If your baby’s blood spot screening result for tyrosinemia type I is out-of-range, your baby’s health care provider will contact you. Together, you will discuss next steps and follow-up plans.
An out-of-range screening result does not mean that your baby definitely has the condition. It does mean that your baby needs more follow-up testing. To learn more about screening results, visit the Blood Spot Screening Results page.
Your baby may need the following tests after an out-of-range screening result:
- Blood and urine tests
- Genetic testing using a blood sample
You should complete any recommended follow-up testing as soon as possible. Babies with this condition can have serious health problems in the first few months of life if they are not diagnosed and treated quickly.
False-positive newborn screening results for this condition are rare. Typically, elevations of succinylacetone are only seen with tyrosinemia type I.
Newborn screening helps babies lead healthier lives. If your baby has an out-of-range result, follow up with your health care provider quickly. It is important to follow their instructions. Your baby may need to get treatment right away, even if they are not showing signs or symptoms. In some cases, your baby’s health care provider may decide it is best to watch (monitor) your baby to decide next steps. Careful monitoring and early treatment will help your baby stay as healthy as possible.

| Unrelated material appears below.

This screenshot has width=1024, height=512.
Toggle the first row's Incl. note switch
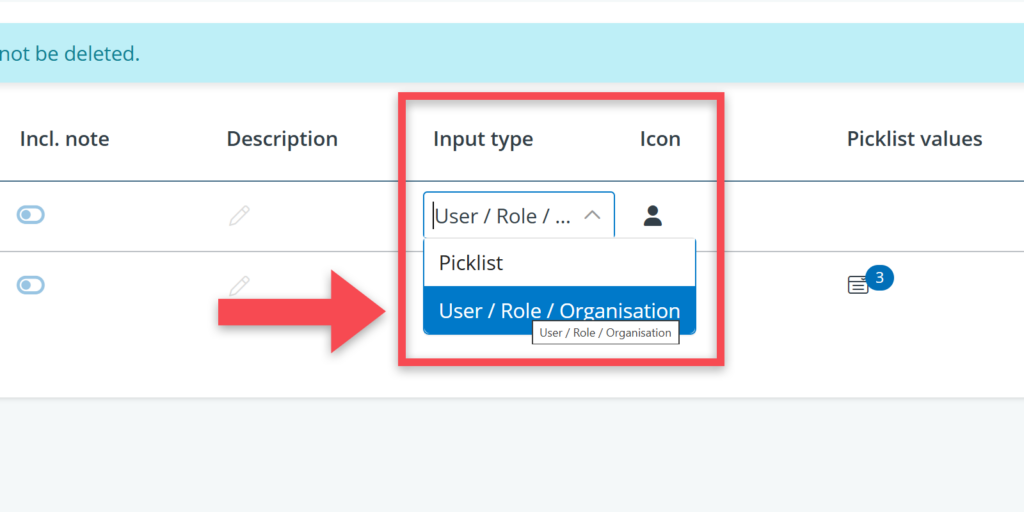(x=31, y=215)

Signs of tyrosinemia type I can vary widely, but typically develop within the first few months. These signs may be triggered by eating foods or milk that the body cannot break down or by going long periods without eating. The symptoms can also be caused by illnesses or infections. Milder forms of tyrosinemia type I may not appear until later in childhood or adulthood.

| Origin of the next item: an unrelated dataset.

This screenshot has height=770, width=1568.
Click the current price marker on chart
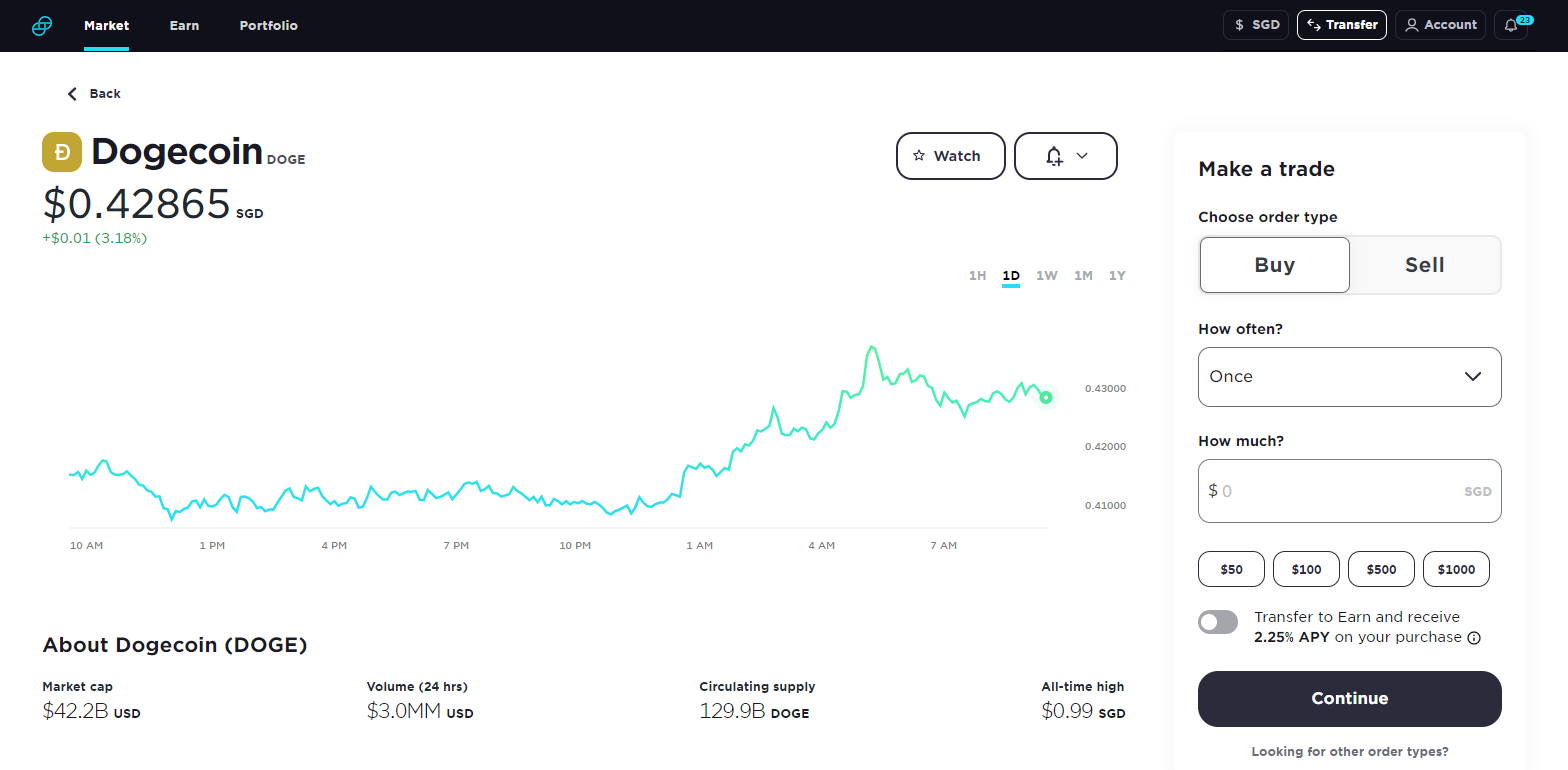tap(1046, 398)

Signs of the condition may include the following:
The condition is caused by a change in the FAH gene. The FAH gene gives the body instructions for making the enzyme fumarylacetoacetate hydrolase (FAH). FAH helps break down the amino acid tyrosine.

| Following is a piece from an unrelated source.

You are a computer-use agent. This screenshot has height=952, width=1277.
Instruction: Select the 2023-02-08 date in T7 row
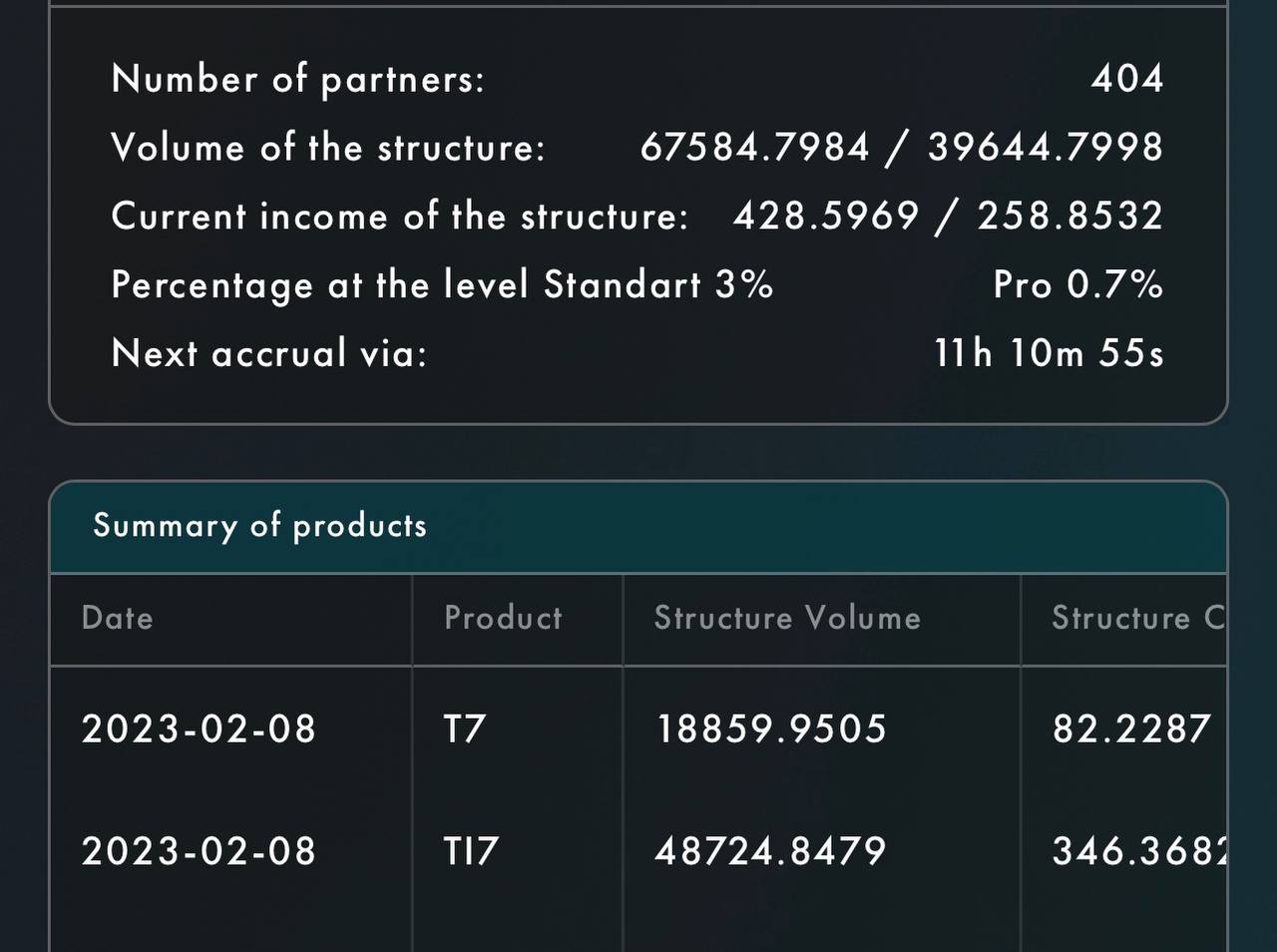(x=200, y=728)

Without a working FAH gene, FAH cannot break down enough tyrosine. As a result, tyrosine and related toxins like succinylacetone can build up and become toxic to their body.
- Tyrosinemia type I is an autosomal recessive condition. Babies inherit the condition when each parent passes down a nonworking FAH gene to their baby. Only babies with two nonworking FAH genes—one from the mom and one from the dad—have this condition.
- People with one working copy and one nonworking copy of the FAH gene are called carriers.
- Carriers do not have or develop the condition. However, they may pass down a nonworking copy of the gene to their children.
- If two parents are carriers of a nonworking copy of the FAH gene, they have a 1 in 4 chance of having a child with tyrosinemia type I.
- Carriers for tyrosinemia type I often do not know they are carriers before having a child with the condition. In most cases, families have no history of the condition until the birth of a child with tyrosinemia type I.
- Parents who already have a child with tyrosinemia type I still have a 1 in 4 chance of having another child with tyrosinemia type I. This 1 in 4 chance stays the same for all future children.
- Genetic counselors and medical geneticists can help families learn about this condition and the chance of having children with it. Visit the National Society of Genetic Counselors to find a genetic counselor and the American College of Medical Genetics and Genomics to find a medical geneticist.
Treatment and Management
It is important to talk to your health care provider about which treatment(s) are best for your baby. The goal of treatment is to prevent the health problems caused by this condition.
Treatments may include the following:
- Diet low in protein
- Special formulas and foods
- Medication called nitisinone that helps stop succinylacetone from building up
- Vitamin D and carnitine supplementation in some cases
Children who receive early intervention and treatment for tyrosinemia type I can have healthy growth and development. Treatment is very important for lowering the chance of liver and kidney problems.